### Stored items
□ □ □ □
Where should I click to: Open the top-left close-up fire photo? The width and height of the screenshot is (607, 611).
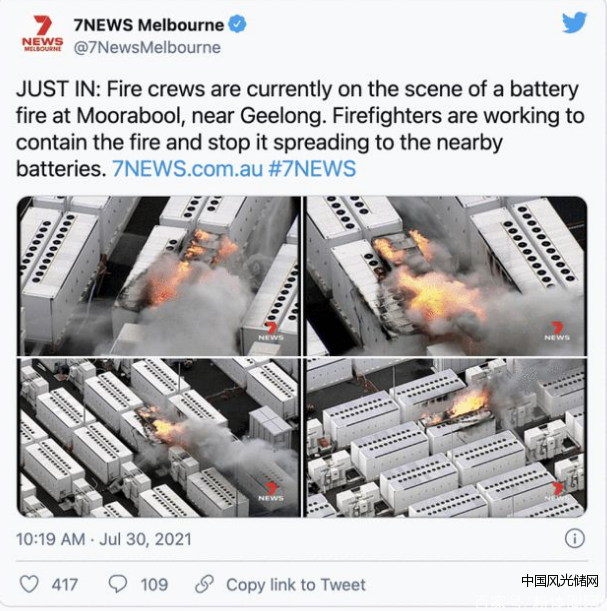(x=159, y=276)
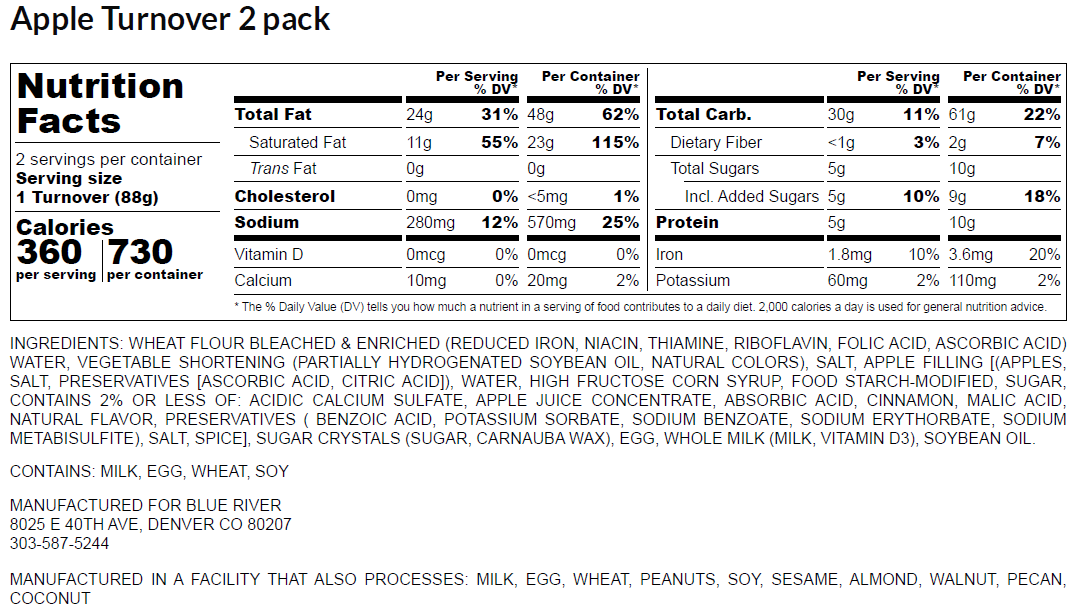Click the Saturated Fat row label
The height and width of the screenshot is (604, 1071).
[x=297, y=142]
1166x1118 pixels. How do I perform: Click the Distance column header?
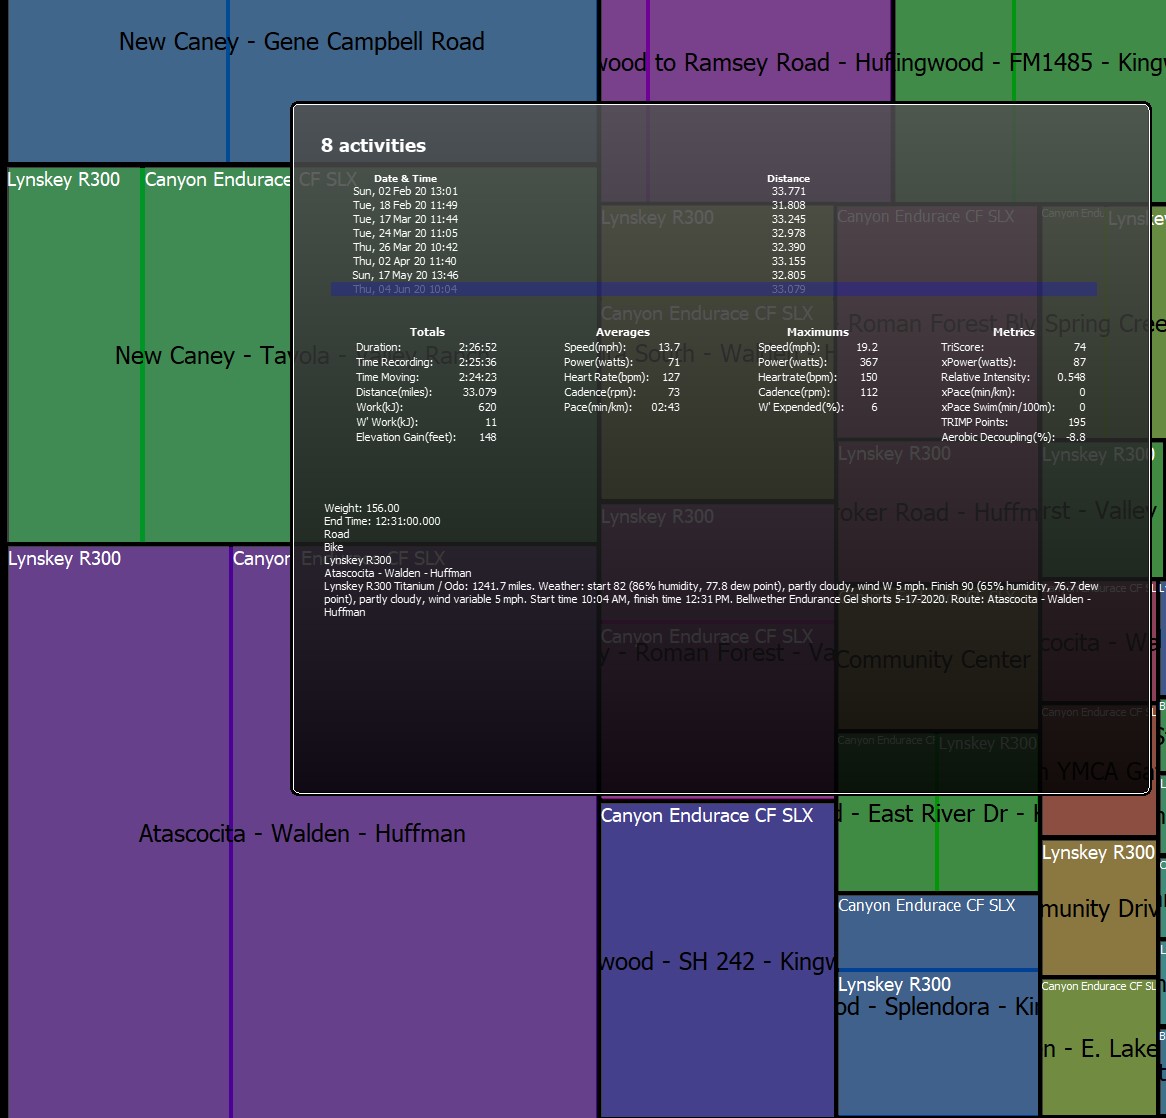point(788,179)
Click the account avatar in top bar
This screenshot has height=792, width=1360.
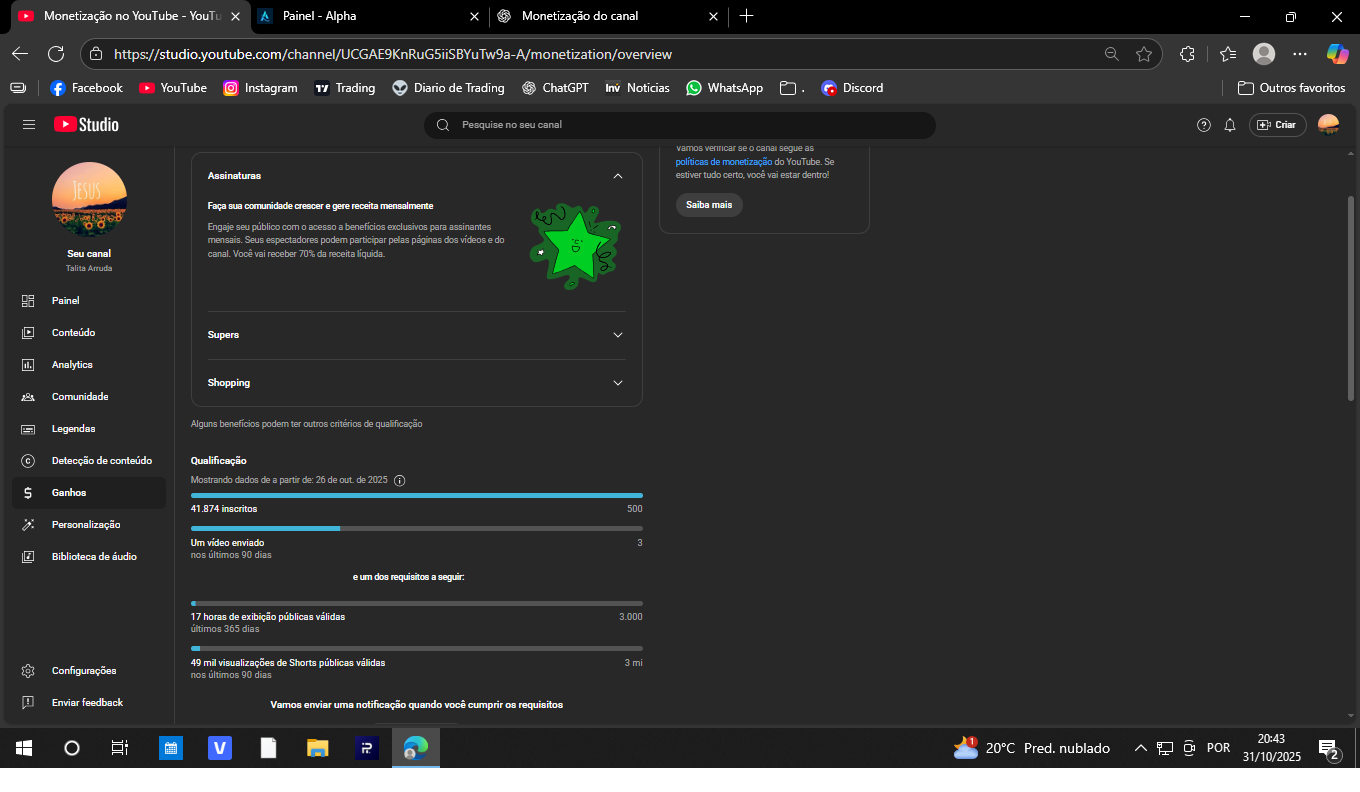tap(1328, 125)
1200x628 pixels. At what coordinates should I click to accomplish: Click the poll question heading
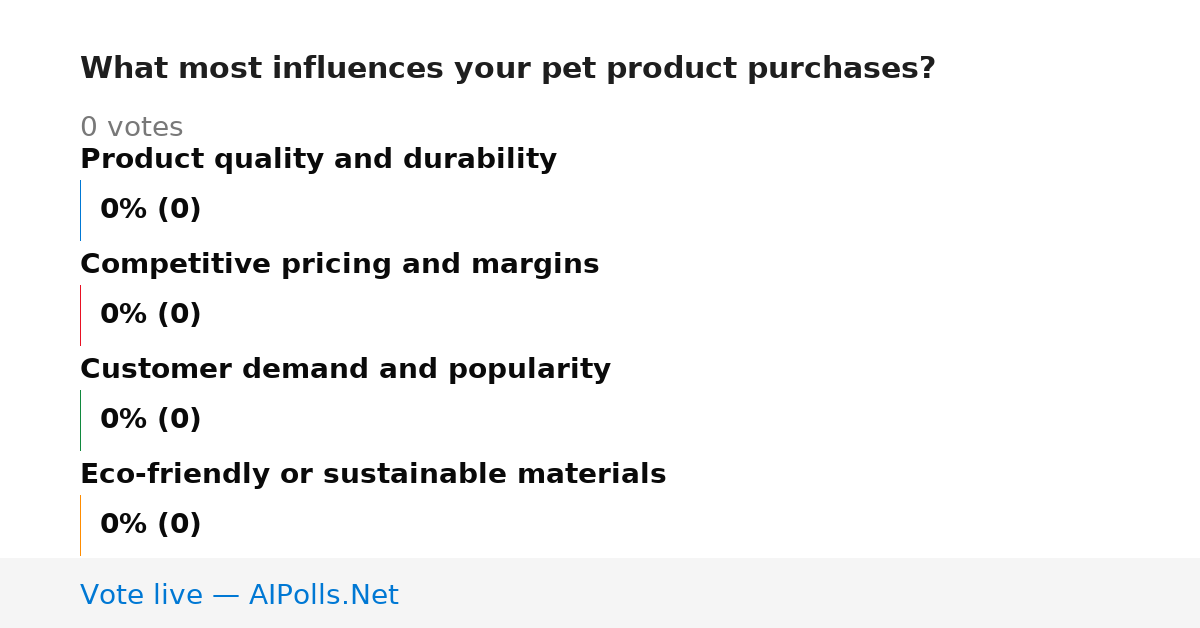tap(508, 69)
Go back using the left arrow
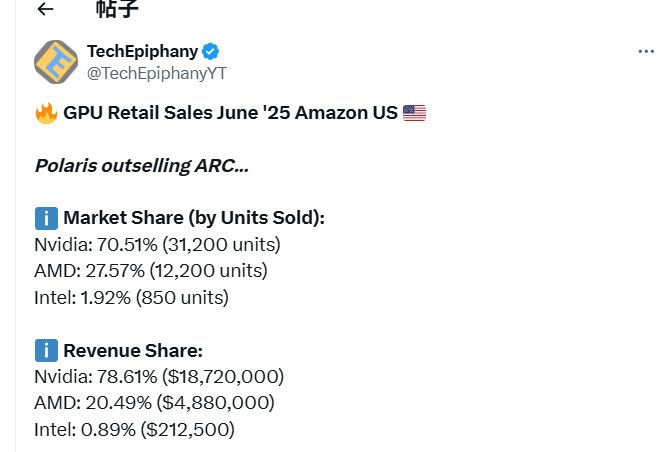This screenshot has width=663, height=452. 45,10
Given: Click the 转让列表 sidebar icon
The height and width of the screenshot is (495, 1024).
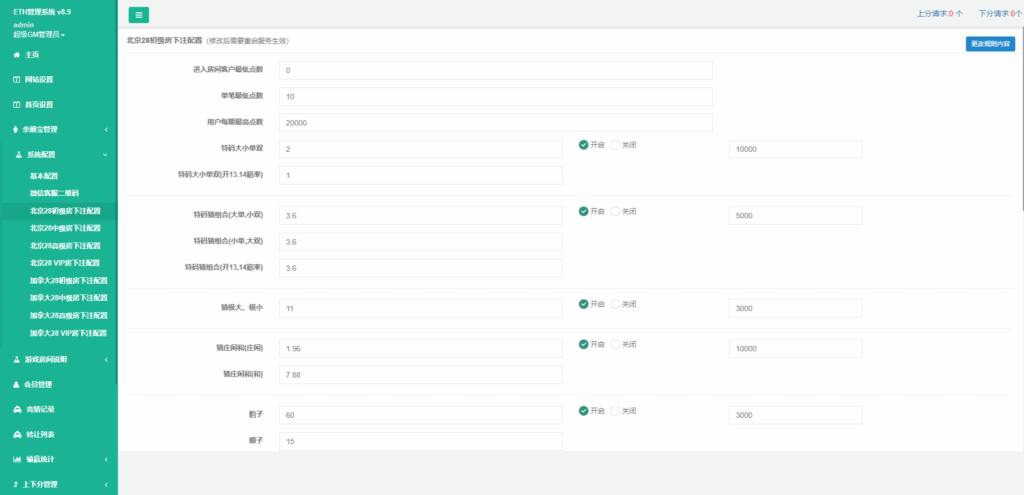Looking at the screenshot, I should point(16,434).
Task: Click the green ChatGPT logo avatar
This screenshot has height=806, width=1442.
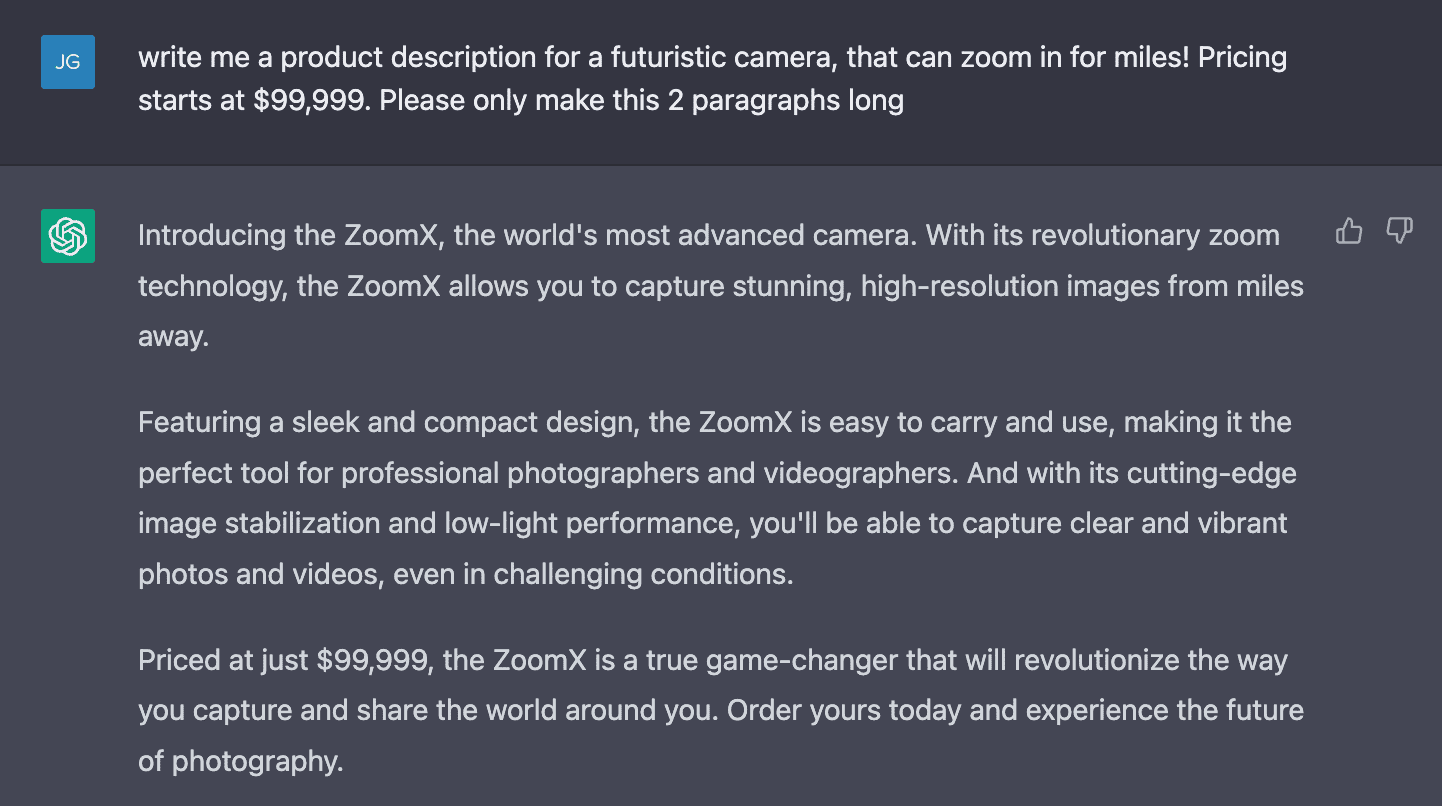Action: (x=68, y=236)
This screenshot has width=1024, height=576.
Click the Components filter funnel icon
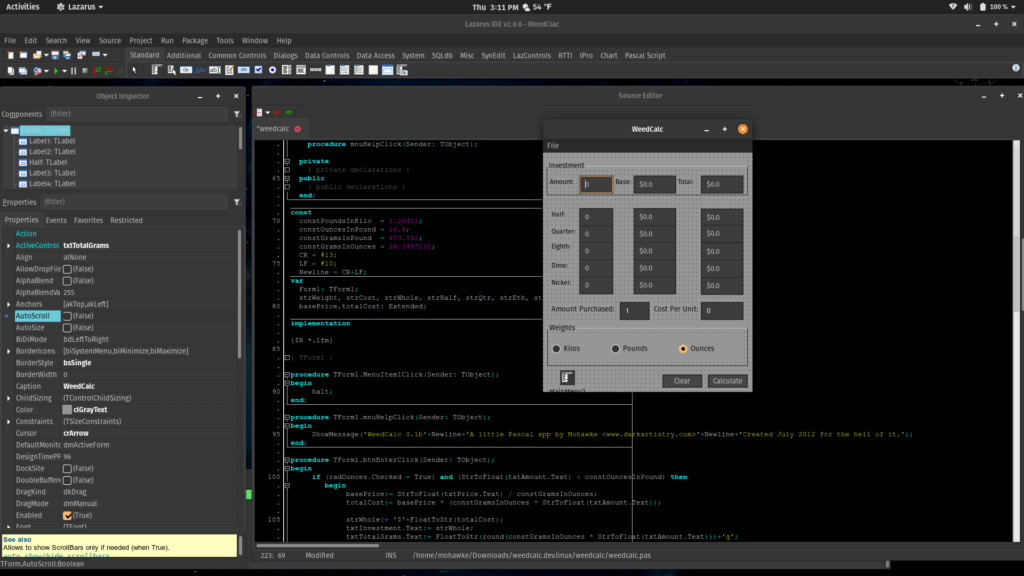[237, 115]
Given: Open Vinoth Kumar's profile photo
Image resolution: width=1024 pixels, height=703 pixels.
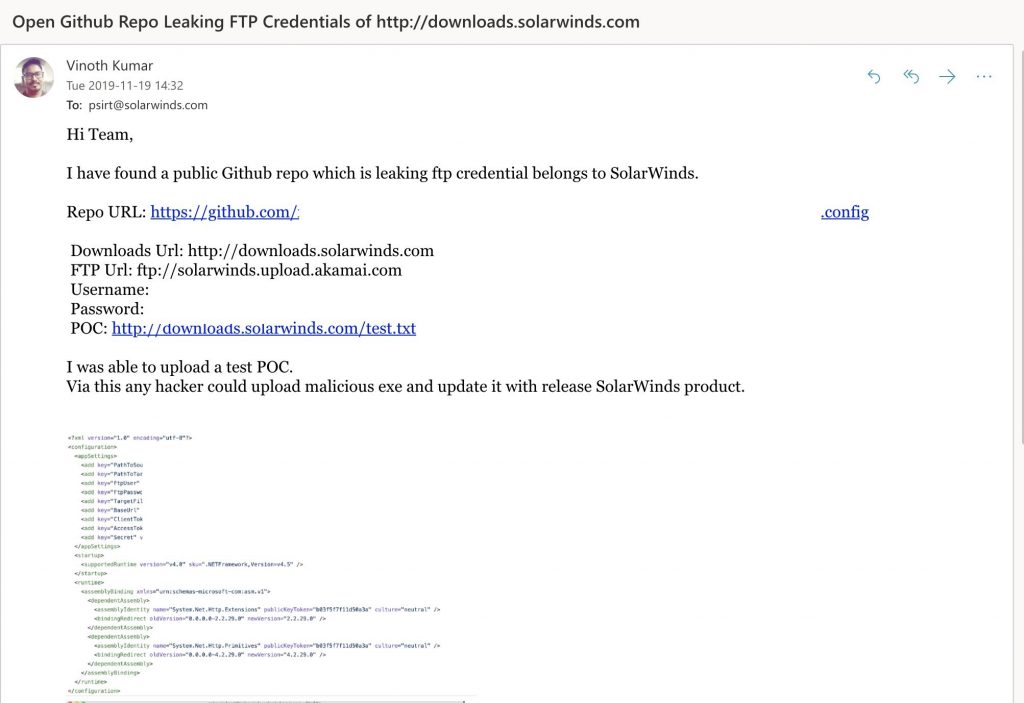Looking at the screenshot, I should point(34,77).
□ □ □ □
### What you need to do
In the records above, some lines hold the word "Given". Say how many, and nothing more.

### Solution to this task
2